DATASET RECORDS »
* * * * *

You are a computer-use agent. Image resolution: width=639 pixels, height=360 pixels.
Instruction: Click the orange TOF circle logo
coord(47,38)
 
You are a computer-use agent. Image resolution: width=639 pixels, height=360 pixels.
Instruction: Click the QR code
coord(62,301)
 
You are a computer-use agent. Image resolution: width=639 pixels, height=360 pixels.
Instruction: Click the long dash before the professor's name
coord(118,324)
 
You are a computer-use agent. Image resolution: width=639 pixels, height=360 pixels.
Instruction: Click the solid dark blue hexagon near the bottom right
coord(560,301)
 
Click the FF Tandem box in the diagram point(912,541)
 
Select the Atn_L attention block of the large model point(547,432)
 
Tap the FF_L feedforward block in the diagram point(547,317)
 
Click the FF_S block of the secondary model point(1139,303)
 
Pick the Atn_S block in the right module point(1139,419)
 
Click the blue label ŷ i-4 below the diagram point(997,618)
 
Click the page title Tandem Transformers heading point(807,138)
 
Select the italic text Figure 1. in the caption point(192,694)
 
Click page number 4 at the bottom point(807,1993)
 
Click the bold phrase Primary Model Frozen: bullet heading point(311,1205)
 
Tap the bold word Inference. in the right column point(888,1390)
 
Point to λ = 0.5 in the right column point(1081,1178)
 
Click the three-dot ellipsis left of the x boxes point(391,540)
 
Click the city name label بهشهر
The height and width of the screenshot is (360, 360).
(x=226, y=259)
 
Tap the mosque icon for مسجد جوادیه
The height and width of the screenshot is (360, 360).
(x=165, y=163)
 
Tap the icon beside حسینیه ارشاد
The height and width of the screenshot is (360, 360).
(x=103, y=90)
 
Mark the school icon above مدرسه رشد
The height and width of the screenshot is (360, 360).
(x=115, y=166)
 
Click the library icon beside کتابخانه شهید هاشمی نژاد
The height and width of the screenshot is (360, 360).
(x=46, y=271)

* * * * *

EXERCISE PROMPT » Rewrite the listing above, swapping "diagram" for "chart" everywhere it appears and leaving everything else unchanged.

WRITTEN REPLY »
You are a computer-use agent. Image resolution: width=639 pixels, height=360 pixels.
Instruction: Click the orange TOF circle logo
coord(47,38)
 
You are a computer-use agent. Image resolution: width=639 pixels, height=360 pixels.
Instruction: Click the QR code
coord(62,301)
 
You are a computer-use agent. Image resolution: width=639 pixels, height=360 pixels.
Instruction: Click the long dash before the professor's name
coord(118,324)
 
You are a computer-use agent. Image resolution: width=639 pixels, height=360 pixels.
Instruction: Click the solid dark blue hexagon near the bottom right
coord(560,301)
 
Click the FF Tandem box in the chart point(912,541)
 
Select the Atn_L attention block of the large model point(547,432)
 
Tap the FF_L feedforward block in the chart point(547,317)
 
Click the FF_S block of the secondary model point(1139,303)
 
Pick the Atn_S block in the right module point(1139,419)
 
Click the blue label ŷ i-4 below the chart point(997,618)
 
Click the page title Tandem Transformers heading point(807,138)
 
Select the italic text Figure 1. in the caption point(192,694)
 
Click page number 4 at the bottom point(807,1993)
 
Click the bold phrase Primary Model Frozen: bullet heading point(311,1205)
 
Tap the bold word Inference. in the right column point(888,1390)
 
Point to λ = 0.5 in the right column point(1081,1178)
 
Click the three-dot ellipsis left of the x boxes point(391,540)
 
Click the city name label بهشهر
The height and width of the screenshot is (360, 360).
(x=226, y=259)
 
Tap the mosque icon for مسجد جوادیه
The height and width of the screenshot is (360, 360).
(x=165, y=163)
 
Tap the icon beside حسینیه ارشاد
The height and width of the screenshot is (360, 360).
(x=103, y=90)
 
Mark the school icon above مدرسه رشد
The height and width of the screenshot is (360, 360).
(x=115, y=166)
 
Click the library icon beside کتابخانه شهید هاشمی نژاد
The height and width of the screenshot is (360, 360).
(x=46, y=271)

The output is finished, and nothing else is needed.